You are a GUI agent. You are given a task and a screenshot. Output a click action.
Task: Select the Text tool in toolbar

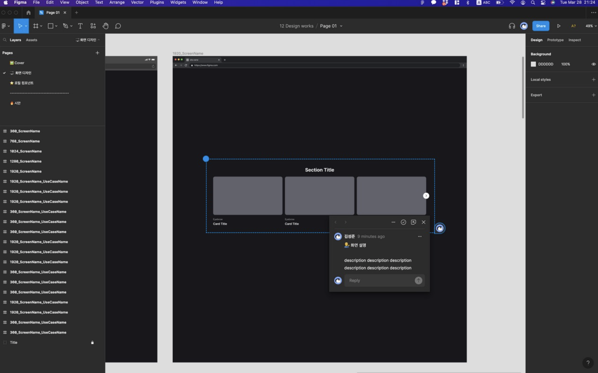(x=80, y=26)
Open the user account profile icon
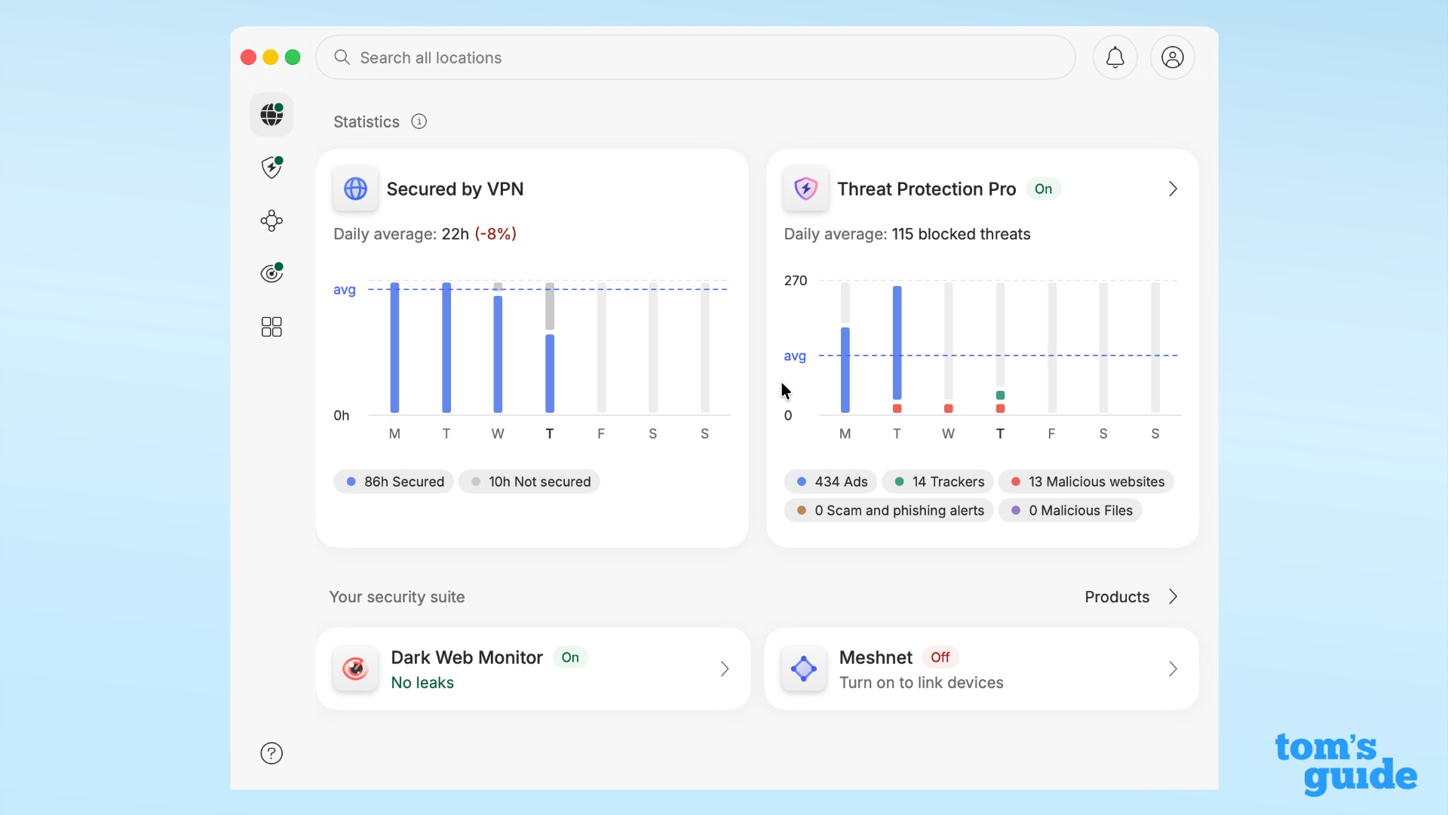The image size is (1448, 815). tap(1172, 57)
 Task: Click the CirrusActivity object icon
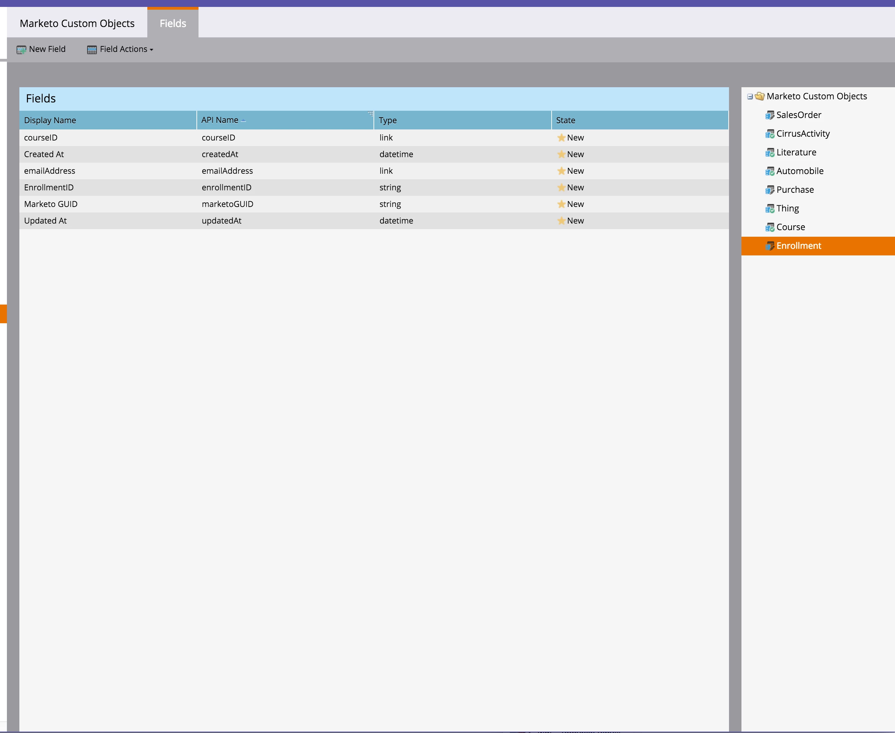tap(770, 134)
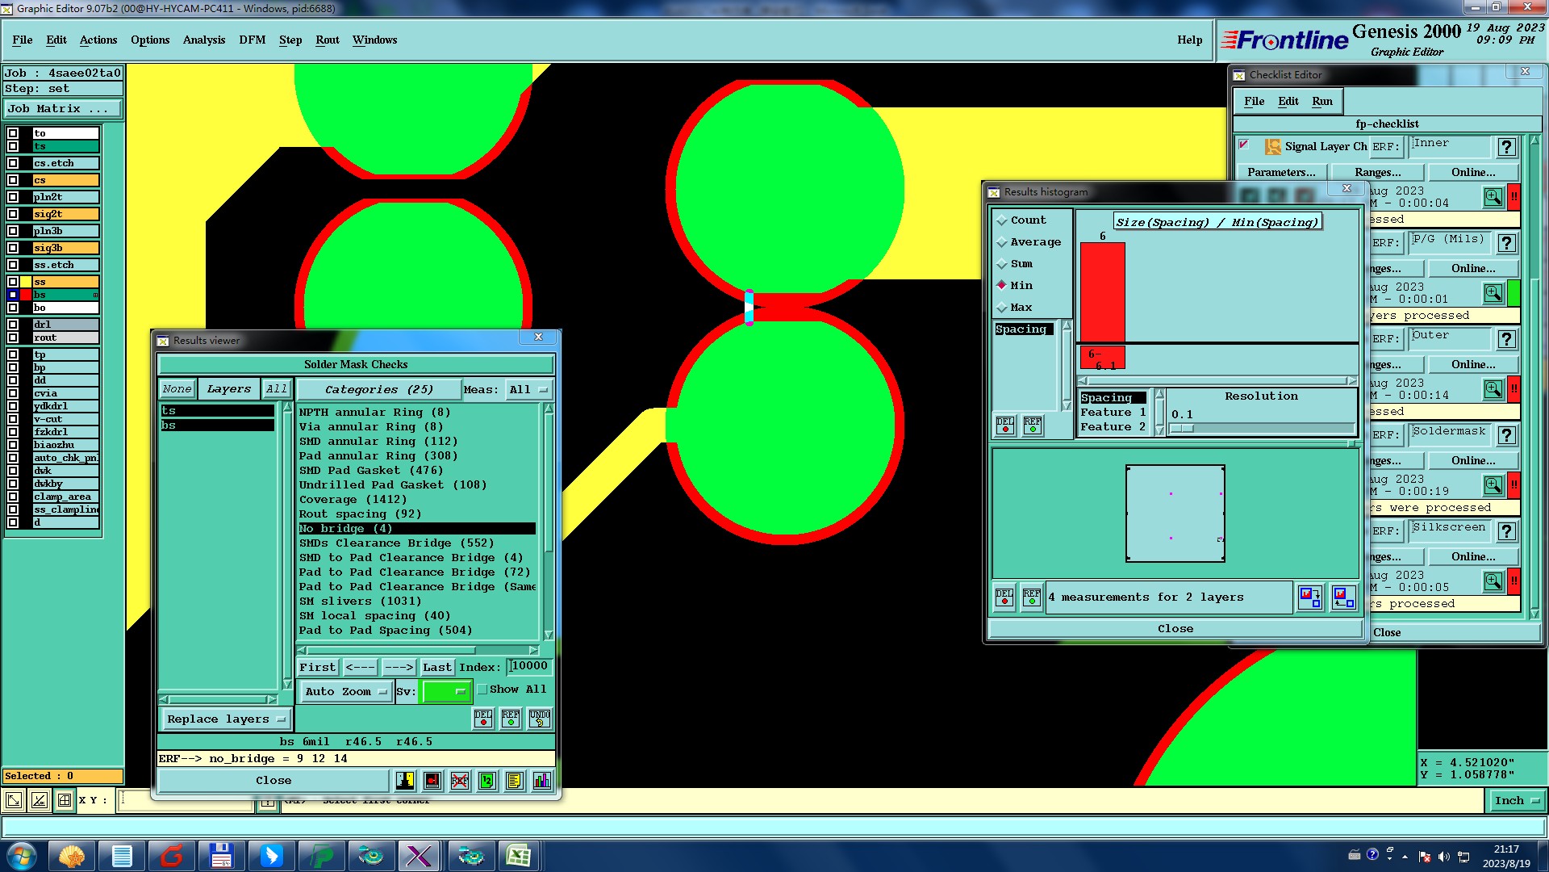Select the Max radio option in histogram
This screenshot has height=872, width=1549.
1002,308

(What this task involves)
Without the pictures, write out the whole listing above exactly as it appears.

(Result of the exercise)
You are a GUI agent. You are given a task and a screenshot. Output a click action.
Task: Select the Text tool in toolbar

(x=80, y=26)
Open the user account profile icon
The image size is (1448, 815). tap(1172, 57)
 Task: Click the CirrusActivity object icon
tap(770, 134)
Select the Max radio option in histogram
This screenshot has height=872, width=1549.
1002,308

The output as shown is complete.